Remember George C. Scott at the beginning of the movie Patton? As Patton, Scott tells his troops that you do not win wars by dying for your country, you win by making your enemies die for their country. Alicia suggested that instead of feeling sorry for himself he should concentrate on making pitchers feel sorry for themselves. Good idea. In July he hit .406. He hit .367 in the last 73 games of the season. He tied Pedro Guerrero for the league’s highest average with runners in scoring position, .382. In spite of the pain (he had a sign “The finger is fine” in his locker to move the media on to another—any other—subject) and missed games of 1988, his career has been a model of consistency, the virtue he values most. Over the seasons 1984–89 he ranked among the top five hitters in all of baseball in hits, average, on-base percentage
and fewest strikeouts.
In this game of fractions of inches and tenths of seconds, it is amazing what players can do while in pain from injuries—or from excesses. One fact is often forgotten: Playing baseball often hurts. In 1964, at age 22, Tim McCarver won a World Series ring. After he retired in 1980 he had a jeweler build a nodule inside the ring, on the bottom, to make the ring, in effect, a few sizes smaller. This was necessary because his hand had shrunk when it stopped taking the constant trauma of stopping major league pitches. And that trauma was just the result of normal playing. Consider some abnormal physical problems.
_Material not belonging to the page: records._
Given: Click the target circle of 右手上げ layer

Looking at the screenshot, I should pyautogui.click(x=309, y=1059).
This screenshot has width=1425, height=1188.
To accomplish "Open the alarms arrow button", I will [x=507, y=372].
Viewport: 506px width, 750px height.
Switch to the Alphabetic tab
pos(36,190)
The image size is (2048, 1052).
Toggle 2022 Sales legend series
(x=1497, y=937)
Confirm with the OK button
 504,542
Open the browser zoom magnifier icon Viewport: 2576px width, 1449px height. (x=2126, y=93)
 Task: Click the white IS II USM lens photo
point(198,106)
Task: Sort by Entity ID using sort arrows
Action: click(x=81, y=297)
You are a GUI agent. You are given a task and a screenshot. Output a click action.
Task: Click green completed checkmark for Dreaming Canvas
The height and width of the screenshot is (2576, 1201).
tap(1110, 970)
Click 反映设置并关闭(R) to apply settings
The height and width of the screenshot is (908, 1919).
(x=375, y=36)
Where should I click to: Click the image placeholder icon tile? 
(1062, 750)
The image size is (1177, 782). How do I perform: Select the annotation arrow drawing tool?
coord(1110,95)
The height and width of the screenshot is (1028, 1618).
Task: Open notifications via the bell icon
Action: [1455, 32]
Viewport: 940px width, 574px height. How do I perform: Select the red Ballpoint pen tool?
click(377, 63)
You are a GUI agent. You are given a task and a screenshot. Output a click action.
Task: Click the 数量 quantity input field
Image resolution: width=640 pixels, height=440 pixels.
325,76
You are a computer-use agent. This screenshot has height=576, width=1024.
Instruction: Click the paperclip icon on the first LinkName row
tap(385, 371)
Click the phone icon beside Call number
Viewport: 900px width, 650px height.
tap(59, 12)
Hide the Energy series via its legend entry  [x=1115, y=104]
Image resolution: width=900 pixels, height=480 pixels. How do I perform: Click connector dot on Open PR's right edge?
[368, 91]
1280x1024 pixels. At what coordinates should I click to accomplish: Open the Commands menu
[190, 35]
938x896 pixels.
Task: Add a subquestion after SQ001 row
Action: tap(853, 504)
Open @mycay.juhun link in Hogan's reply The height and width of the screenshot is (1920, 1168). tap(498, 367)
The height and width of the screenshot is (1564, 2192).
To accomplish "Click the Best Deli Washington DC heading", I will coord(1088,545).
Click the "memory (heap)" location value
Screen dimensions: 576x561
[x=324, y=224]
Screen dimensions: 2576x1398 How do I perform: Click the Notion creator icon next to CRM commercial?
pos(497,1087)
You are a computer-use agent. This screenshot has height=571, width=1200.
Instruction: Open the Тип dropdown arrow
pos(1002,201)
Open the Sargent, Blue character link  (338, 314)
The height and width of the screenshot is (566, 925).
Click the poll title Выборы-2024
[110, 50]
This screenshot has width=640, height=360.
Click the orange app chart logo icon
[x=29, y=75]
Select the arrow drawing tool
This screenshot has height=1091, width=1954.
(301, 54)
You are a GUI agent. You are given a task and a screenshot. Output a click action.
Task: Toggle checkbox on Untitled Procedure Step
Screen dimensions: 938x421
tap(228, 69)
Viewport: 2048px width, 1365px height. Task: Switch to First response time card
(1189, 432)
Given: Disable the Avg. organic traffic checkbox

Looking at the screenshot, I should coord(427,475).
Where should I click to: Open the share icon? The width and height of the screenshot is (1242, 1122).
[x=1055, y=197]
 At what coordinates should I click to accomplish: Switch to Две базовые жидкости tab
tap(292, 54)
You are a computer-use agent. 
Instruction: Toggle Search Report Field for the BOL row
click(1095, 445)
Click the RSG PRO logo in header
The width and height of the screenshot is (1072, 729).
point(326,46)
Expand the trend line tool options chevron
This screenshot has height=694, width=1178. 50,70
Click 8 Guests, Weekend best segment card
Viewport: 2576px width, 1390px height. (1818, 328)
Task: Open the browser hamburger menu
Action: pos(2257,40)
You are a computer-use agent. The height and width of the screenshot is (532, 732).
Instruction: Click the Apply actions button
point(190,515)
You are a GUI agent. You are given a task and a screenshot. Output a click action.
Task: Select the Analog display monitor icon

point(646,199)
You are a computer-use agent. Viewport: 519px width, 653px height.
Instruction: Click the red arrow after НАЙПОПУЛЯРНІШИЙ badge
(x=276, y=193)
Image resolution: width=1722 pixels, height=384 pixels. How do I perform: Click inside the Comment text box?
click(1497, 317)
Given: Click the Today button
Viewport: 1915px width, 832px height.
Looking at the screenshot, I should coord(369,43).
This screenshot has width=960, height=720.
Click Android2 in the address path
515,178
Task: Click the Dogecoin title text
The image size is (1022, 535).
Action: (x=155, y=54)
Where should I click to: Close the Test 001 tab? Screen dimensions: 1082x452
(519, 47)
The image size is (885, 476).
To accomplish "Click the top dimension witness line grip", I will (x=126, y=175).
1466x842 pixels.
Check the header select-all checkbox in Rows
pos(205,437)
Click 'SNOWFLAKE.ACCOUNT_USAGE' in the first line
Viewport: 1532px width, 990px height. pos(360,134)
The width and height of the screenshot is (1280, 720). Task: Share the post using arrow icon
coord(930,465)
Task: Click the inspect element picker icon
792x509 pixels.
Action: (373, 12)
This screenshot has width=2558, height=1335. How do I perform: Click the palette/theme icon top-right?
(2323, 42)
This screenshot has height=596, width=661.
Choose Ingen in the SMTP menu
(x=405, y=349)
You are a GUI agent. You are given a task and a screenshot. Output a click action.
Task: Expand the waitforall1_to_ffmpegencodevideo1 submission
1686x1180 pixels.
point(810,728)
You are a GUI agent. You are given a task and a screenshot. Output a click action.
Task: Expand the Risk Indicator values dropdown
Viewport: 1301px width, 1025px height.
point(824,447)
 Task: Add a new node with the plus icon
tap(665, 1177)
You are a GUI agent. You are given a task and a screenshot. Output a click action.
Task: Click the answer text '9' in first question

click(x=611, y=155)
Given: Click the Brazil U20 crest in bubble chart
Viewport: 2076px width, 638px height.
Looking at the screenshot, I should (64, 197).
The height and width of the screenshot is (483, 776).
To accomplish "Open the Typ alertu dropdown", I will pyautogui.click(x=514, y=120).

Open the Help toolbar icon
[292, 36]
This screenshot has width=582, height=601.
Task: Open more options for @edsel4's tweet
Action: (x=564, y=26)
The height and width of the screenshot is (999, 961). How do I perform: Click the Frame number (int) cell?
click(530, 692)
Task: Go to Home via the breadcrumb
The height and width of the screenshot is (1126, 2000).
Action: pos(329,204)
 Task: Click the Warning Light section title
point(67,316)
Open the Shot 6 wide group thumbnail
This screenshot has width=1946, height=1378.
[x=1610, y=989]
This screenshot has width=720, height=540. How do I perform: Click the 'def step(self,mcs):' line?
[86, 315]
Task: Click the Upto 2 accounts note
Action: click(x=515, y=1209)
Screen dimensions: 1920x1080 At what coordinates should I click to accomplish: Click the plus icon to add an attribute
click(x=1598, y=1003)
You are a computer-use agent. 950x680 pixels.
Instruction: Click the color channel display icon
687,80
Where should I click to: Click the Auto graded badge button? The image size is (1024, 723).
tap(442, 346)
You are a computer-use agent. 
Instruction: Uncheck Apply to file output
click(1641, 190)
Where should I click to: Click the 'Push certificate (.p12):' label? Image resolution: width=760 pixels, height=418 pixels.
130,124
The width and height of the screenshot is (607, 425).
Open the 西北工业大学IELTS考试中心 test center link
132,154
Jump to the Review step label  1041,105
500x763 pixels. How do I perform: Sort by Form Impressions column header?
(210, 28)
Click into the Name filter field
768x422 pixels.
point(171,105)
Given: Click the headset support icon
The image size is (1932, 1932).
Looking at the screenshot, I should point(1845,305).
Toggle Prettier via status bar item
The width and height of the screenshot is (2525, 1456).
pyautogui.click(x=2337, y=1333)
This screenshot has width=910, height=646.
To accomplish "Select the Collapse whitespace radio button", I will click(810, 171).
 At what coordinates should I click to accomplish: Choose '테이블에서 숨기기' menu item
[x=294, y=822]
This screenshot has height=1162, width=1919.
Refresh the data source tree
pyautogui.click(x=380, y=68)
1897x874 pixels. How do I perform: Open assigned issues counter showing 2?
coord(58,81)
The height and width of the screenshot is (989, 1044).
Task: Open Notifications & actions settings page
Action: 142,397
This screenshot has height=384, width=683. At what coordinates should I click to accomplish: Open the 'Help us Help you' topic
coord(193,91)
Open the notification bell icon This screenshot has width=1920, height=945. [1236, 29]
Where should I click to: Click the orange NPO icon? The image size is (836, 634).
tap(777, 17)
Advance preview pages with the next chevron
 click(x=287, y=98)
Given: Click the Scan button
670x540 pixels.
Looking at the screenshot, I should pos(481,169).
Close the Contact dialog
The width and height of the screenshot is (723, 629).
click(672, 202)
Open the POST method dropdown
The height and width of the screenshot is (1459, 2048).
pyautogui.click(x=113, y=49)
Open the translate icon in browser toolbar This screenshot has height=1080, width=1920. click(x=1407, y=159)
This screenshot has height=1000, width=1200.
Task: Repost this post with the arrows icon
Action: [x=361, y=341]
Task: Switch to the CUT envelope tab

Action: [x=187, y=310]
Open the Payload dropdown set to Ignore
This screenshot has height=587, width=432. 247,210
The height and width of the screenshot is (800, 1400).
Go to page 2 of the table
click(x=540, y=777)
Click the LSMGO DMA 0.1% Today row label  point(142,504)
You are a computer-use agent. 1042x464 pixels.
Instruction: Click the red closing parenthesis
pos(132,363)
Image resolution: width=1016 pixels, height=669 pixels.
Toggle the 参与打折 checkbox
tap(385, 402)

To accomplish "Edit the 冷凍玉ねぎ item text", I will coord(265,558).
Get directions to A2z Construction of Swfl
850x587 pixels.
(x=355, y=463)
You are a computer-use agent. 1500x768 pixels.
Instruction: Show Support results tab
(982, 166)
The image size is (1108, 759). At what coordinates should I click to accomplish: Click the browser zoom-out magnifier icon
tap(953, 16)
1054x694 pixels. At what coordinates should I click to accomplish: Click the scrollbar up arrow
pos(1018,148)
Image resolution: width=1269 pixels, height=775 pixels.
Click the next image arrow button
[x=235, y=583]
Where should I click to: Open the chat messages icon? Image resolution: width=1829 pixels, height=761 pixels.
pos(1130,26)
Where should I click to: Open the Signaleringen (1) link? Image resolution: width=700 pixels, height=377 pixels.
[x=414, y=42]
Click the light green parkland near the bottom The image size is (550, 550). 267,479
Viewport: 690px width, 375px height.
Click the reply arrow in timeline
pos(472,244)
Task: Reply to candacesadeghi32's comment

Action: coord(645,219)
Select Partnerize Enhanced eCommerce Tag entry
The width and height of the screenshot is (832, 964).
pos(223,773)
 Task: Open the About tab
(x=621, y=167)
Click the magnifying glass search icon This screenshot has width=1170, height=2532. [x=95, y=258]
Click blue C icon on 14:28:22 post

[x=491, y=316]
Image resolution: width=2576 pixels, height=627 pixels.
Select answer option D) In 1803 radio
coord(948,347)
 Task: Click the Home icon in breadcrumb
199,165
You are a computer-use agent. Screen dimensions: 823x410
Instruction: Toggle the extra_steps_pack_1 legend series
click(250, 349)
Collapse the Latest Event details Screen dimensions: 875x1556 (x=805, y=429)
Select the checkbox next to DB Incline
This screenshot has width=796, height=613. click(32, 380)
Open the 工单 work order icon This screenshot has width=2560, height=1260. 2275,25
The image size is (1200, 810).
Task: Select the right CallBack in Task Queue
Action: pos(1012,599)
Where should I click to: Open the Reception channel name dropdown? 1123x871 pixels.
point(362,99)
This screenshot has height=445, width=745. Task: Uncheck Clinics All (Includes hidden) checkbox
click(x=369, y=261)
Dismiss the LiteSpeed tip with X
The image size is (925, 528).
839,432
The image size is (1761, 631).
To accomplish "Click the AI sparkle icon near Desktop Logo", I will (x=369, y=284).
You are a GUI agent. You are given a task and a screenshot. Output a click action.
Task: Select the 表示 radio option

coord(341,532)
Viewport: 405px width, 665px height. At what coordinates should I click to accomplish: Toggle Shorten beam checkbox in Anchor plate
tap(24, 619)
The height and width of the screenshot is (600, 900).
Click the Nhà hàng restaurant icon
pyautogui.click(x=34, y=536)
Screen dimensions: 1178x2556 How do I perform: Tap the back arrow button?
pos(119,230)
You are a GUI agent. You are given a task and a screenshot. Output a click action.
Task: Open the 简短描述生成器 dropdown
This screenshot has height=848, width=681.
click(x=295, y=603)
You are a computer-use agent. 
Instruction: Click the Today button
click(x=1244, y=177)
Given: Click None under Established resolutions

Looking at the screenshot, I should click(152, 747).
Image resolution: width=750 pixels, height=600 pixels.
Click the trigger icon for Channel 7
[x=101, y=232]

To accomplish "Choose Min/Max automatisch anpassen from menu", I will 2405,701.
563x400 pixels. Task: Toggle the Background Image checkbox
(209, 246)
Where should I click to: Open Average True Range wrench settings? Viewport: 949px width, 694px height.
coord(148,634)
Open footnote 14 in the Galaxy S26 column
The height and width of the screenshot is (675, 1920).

Gerald Astor of the Hall of Fame library notes that Ty Cobb “one morning had his tonsils removed in a Toledo hotel room (by a doctor who shortly took up residence in an insane asylum) and that afternoon played in an exhibition game, although his throat bled for three weeks.” When Mickey Mantle, star running back for Commerce (Oklahoma) High School, was diagnosed with osteomyelitis, a doctor predicted eventual amputation of a leg. Tony Kubek recalls that in 1961 Mantle, who that year hit .317 with 54 home runs and 128 RBIs, frequently had to be pulled from cabs by companions, so stiff were his legs. Once when Johnny Bench sustained a foot injury so serious that even he was willing to notice it, the doctor administering the X-ray discovered three healed bones that had been broken without Bench noticing. He played 1,744 games at catcher. Assume 120 pitches a game, plus warm-ups before each inning plus Spring Training. That is a lot of squatting. His knees became so stiff it would take him 15 minutes to become fully ambulatory after the team plane had landed. He quit after 17 years because “I want to be able to walk when I’m fifty.”